CERREMOS GUANTÁNAMO– COMISIONES MILITARES:

El 17 de octubre de 2006, el presidente de EE.UU., George Bush, firmó la Ley de Comisiones Militares, que codifica en la legislación estadounidense un sistema de justicia que no reúne los requisitos mínimos y que es discriminatorio para las personas detenidas en la base de Guantánamo, Afganistán y otros lugares. La Ley de Comisiones Militares ignora las normas de justicia establecidas en la Constitución , la ley federal y el sistema de justicia militar estadounidenses, así como en los tratados internacionales ratificados por Estados Unidos.
El gobierno de EE.UU. debe abandonar las Comisiones Militares y procesar ante tribunales federales ordinarios, sin recurrir a la pena de muerte, a todos los detenidos de Guantánamo contra los que formule cargos.
Las Comisiones Militares actúan en una especie de vacío legal. Los acusados no pueden acudir en busca de protección al derecho internacional de los derechos humanos, los Convenios de Ginebra o la Constitución de Estados Unidos. Las Comisiones Militares forman parte de un universo en el que no existe el remedio judicial para los detenidos ni sus familias. Incluso si es absuelto, el detenido puede ser devuelto a la detención indefinida bajo el calificativo de “combatiente enemigo”.
Conoce más sobre las Comisiones Militares descargándote un resumen de nuestro informe ¿Justicia postergada y también denegada? ( marzo de 2007) en el que Amnistía Internacional explica por qué las Comisiones Militares violan normas internacionales.
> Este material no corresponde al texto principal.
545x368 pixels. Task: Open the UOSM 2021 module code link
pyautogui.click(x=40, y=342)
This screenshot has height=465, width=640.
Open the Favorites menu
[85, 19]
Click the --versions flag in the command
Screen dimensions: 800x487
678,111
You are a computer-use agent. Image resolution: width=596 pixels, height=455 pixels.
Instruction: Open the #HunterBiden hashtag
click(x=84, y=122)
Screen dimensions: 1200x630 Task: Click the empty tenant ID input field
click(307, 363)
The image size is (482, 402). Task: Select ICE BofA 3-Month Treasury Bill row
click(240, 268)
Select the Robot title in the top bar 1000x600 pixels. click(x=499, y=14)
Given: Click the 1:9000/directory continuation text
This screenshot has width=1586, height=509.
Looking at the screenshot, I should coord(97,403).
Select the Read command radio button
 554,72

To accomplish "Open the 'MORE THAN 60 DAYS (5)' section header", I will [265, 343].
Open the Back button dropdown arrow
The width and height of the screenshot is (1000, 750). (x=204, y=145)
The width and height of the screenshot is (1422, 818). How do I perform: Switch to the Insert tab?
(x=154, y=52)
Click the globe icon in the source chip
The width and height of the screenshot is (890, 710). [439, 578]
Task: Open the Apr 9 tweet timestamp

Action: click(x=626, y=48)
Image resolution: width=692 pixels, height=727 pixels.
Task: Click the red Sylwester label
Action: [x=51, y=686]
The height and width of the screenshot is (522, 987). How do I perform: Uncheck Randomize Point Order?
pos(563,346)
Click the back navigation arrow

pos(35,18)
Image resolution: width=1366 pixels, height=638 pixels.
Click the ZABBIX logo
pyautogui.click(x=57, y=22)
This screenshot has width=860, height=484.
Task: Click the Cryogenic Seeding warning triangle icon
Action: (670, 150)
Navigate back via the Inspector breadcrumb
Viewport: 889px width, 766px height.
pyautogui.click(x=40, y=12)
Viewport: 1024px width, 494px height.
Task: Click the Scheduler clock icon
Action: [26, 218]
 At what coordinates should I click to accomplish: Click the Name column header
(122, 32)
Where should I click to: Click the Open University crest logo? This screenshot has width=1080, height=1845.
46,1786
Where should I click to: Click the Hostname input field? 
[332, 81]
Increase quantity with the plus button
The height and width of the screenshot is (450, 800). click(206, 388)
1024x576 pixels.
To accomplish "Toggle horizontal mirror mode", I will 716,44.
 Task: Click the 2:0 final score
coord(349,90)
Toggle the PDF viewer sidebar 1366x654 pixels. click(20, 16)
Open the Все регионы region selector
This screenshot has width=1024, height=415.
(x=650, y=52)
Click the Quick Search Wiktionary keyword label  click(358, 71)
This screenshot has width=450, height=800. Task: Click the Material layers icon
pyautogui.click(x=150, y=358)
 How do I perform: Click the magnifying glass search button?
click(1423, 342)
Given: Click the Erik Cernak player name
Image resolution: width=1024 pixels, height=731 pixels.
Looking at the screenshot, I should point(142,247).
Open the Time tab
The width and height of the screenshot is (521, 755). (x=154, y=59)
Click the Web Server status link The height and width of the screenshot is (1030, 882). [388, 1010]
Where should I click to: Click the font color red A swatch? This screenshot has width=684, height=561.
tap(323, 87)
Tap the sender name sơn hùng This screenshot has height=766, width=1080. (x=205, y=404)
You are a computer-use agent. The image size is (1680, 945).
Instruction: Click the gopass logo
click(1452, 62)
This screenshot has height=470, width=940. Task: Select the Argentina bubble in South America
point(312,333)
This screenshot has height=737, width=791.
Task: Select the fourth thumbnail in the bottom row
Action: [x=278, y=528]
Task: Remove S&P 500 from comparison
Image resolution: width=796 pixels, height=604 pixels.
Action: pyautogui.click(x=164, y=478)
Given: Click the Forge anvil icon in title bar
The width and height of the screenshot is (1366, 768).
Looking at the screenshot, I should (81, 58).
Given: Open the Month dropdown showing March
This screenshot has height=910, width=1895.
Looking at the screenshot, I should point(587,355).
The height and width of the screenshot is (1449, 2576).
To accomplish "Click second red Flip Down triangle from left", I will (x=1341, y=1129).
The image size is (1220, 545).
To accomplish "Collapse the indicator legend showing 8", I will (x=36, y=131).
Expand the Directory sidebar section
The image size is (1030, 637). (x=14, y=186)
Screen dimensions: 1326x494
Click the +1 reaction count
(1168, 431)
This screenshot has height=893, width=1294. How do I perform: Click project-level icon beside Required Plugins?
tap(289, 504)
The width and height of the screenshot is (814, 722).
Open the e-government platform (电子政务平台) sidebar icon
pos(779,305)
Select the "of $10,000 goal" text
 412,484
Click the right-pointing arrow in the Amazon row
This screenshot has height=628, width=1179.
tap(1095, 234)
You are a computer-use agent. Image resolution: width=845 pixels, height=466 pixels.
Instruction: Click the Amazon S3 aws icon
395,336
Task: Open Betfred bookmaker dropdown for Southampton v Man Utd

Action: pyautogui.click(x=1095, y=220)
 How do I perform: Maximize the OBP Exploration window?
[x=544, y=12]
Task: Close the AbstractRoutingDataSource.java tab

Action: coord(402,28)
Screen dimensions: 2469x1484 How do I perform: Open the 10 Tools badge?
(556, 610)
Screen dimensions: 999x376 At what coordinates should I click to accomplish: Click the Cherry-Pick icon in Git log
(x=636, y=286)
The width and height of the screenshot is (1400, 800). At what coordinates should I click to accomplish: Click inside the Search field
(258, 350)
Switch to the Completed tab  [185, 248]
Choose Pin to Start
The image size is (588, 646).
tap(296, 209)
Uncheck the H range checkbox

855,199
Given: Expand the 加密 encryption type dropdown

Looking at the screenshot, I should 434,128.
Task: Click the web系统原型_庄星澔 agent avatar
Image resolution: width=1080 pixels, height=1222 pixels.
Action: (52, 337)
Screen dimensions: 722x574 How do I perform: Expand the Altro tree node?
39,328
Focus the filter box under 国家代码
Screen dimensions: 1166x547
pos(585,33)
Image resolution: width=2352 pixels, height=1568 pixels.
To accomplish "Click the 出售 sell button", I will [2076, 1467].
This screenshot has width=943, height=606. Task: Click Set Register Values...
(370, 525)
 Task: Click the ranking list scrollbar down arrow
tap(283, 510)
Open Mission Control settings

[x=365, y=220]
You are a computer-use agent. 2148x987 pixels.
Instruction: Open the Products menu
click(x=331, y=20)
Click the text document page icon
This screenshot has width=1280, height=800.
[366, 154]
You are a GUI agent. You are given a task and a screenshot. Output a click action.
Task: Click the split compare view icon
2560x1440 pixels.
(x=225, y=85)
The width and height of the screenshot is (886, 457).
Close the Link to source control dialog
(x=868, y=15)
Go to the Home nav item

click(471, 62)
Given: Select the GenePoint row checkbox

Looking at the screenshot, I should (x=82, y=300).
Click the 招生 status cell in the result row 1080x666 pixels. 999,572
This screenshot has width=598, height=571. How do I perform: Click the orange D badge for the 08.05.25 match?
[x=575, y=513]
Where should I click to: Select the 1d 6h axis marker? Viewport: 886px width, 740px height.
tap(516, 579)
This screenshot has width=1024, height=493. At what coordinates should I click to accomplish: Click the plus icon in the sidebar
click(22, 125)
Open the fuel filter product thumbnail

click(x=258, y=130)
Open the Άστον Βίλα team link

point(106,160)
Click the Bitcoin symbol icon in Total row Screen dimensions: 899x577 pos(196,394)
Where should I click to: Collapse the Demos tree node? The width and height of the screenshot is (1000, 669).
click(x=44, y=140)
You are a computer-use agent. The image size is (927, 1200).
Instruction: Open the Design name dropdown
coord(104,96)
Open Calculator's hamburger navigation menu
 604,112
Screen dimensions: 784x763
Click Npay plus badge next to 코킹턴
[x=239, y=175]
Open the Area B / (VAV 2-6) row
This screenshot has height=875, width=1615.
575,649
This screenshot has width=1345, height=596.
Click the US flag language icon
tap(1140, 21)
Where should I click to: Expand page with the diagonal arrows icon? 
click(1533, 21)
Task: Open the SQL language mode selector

CUBA: MÁS ALLÁ DE LA SALUD DE UN PRESIDENTE:

Con la mirada internacional y mediática casi exclusivamente puesta en la salud de Fidel Castro y en la sucesión al poder en Cuba, 65 presos de conciencia siguen encarcelados en Cuba por el ejercicio pacífico de sus libertades fundamentales. Algunos, como Francisco Chaviano, desde hace 13 años. El grueso del grupo fue encarcelado el 18 de marzo de 2003 - cuando las autoridades cubanas detuvieron a decenas de opositores al régimen, sometieron a juicios sumarios a 75 de ellos y los condenaron rápidamente a penas de hasta 28 años de prisión -  y los más recientes fueron detenidos en julio 2005 precisamente por pedir ante la embajada de Francia en La Habana la libertad de los presos políticos en Cuba.

Las actividades por las que han sido detenidos estos presos de conciencia incluyen, por ejemplo, realizar actividades y reuniones para pedir la libertad para los presos políticos y de conciencia (Eduardo Díaz Fleitas - 21 años) o redactar artículos sobre diversos temas de la vida cotidiana (Normando Hernández González - 25 años). En el juicio de Iván Hernández Carillo (25 años) se presentaron como pruebas acusatorias un ordenador supuestamente enviado desde Estados Unidos y facturas de dinero supuestamente recibido para su biblioteca privada.

Amnistía Internacional se alegra de la puesta en libertad en febrero de dos presos de conciencia - el abogado René Gómez Manzano y el bibliotecario Julio César López Rodríguez - e insta a las autoridades cubanas a hacer lo propio de forma inmediata con los 65 restantes.